Guardrails — Sentigent Docs

The problem

A loop that can drive 15 steps autonomously can also autonomously drop a production table, force-push to main, or write secrets to a public file — if nothing is in the way. Static rules hardcoded into the loop itself are brittle: they can't be updated without a code change, they're invisible to teammates, and they don't compose across teams.

Sentigent separates the safety policy from the loop engine. Guardrail packs are plain YAML files checked into your repo — readable, diffable, and enforced identically on every lap of every loop that loads the pack.

How it works

At the start of each lap the loop driver loads all active guardrail packs and evaluates the pending step against every rule. If any rule matches:

block — the step is refused; the loop records the violation and halts the lap.
approve — the step is paused; a human sign-off is required before execution continues.
warn — the step proceeds, but the violation is logged to the receipt and flagged in the FAP output.

No rule match means the loop proceeds normally. The guardrail evaluation happens before the claude -p subprocess is spawned for that step — the policy floor is inviolable.

PolicyWall is sticky. If any hard rule matches, the step escalates regardless of the CloneResolver's learned confidence score. The inviolable safety floor has its own test suite and cannot be overridden by the learned push-vs-ask path.

Pack format

guardrails/default.yaml

# Sentigent guardrail pack
# Versioned in git.
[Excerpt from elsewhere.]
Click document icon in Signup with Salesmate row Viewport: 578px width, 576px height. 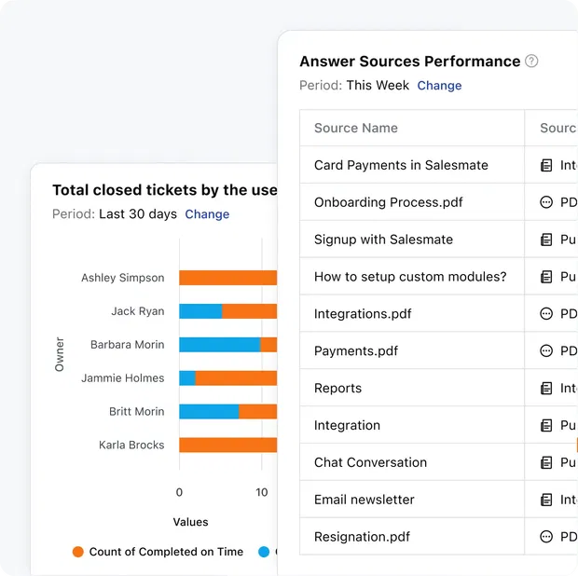coord(546,240)
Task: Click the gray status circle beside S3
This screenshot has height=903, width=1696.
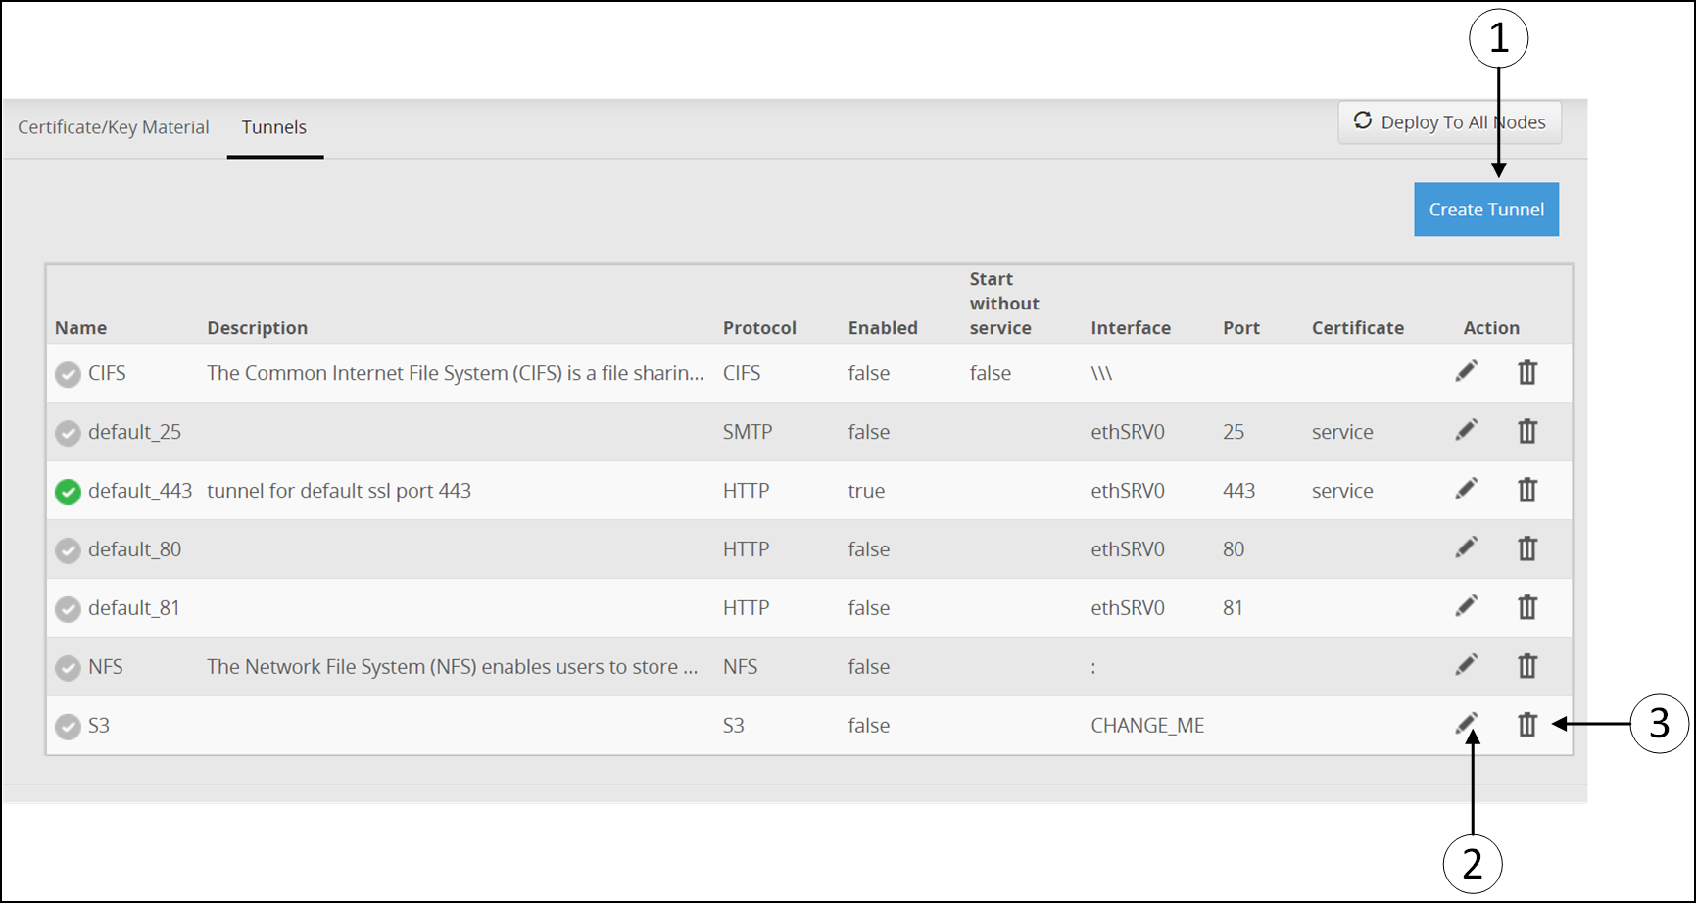Action: 68,727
Loaded per-lap by the loop driver.
# action: block | approve | warn
# severity: critical | high | medium | low

rules:
  - id: irreversible-recursive-delete
    description: "rm -rf / rm -fr — cannot be undone"
    match: "rm -rf|rm -fr"
    scope: bash
    action: block
    severity: critical

  - id: production-deploy
    description: "Deploy to prod — requires human sign-off"
    match: "kubectl apply|deploy --prod|fly deploy --remote-only"
    scope: bash
    action: approve
    severity: high

  - id: force-push
    description: "git push --force — rewrites shared history"
    match: "push --force|push -f"
    scope: bash
    action: block
    severity: critical

  - id: secrets-write
    description: "Writing to secrets / credentials files"
    match: "\\.env|credentials|secrets\\.json|\\.pem|\\.key"
    scope: write
    action: warn
    severity: high

  - id: drop-table
    description: "Destructive DDL on production database"
    match: "DROP TABLE|TRUNCATE TABLE|DROP DATABASE"
    scope: bash
    action: block
    severity: critical

Rule fields

Field	Type	Description
`id`	string	Unique rule identifier. Used in violation logs and the FAP receipt.
`description`	string	Human-readable explanation shown when the rule fires.
`match`	regex	Pattern matched against the step's command or file path, depending on scope.
`scope`	bash \| write \| any	Which step types to evaluate. `any` matches all.
`action`	block \| approve \| warn	What happens when the rule matches.
`severity`	critical \| high \| medium \| low	Shown in the receipt and violation log. Does not change enforcement — `block` always blocks.

Actions in detail

block

Step is refused immediately. The loop records the violation, skips the step, and either halts the lap or moves to the next step depending on on_block loop config. No claude -p subprocess is spawned.

approve

Loop pauses and writes an approval request to the receipt. Execution resumes only after a human confirms via loop_driver approve <step_id>. FAP is not penalised — the ask is attributed to a guardrail, not a blocker.

warn

Step proceeds. The violation is logged with timestamp to the receipt and flagged in the FAP output. Useful for visibility without halting fast-moving loops.

Loading a pack

Packs are loaded automatically from guardrails/ in your project root. You can also specify a pack explicitly:

terminal

# drive with a specific guardrail pack
python -m sentigent.operator.loop_driver drive <loop_id> \
  --execute \
  --guardrails guardrails/default.yaml

# drive with multiple packs (all rules are merged)
python -m sentigent.operator.loop_driver drive <loop_id> \
  --execute \
  --guardrails guardrails/default.yaml guardrails/prod-safety.yaml

Writing your own pack

Copy guardrails/default.yaml and adjust to your org's invariants. Commit the file. Every engineer and every loop in the repo now uses the same safety floor — no coordination overhead, no per-developer drift.

Good candidates for custom rules: internal deploy commands, protected branch patterns, sensitive file paths specific to your stack, compliance-required approval gates.

Relationship to learned judgment

Guardrails and the CloneResolver (learned push-vs-ask) operate at different layers. The guardrail pack is evaluated first, before the learned judgment. A block rule cannot be overridden by a high-confidence CloneResolver decision — the safety floor is inviolable. The learned judgment only operates on steps that cleared the guardrail gate.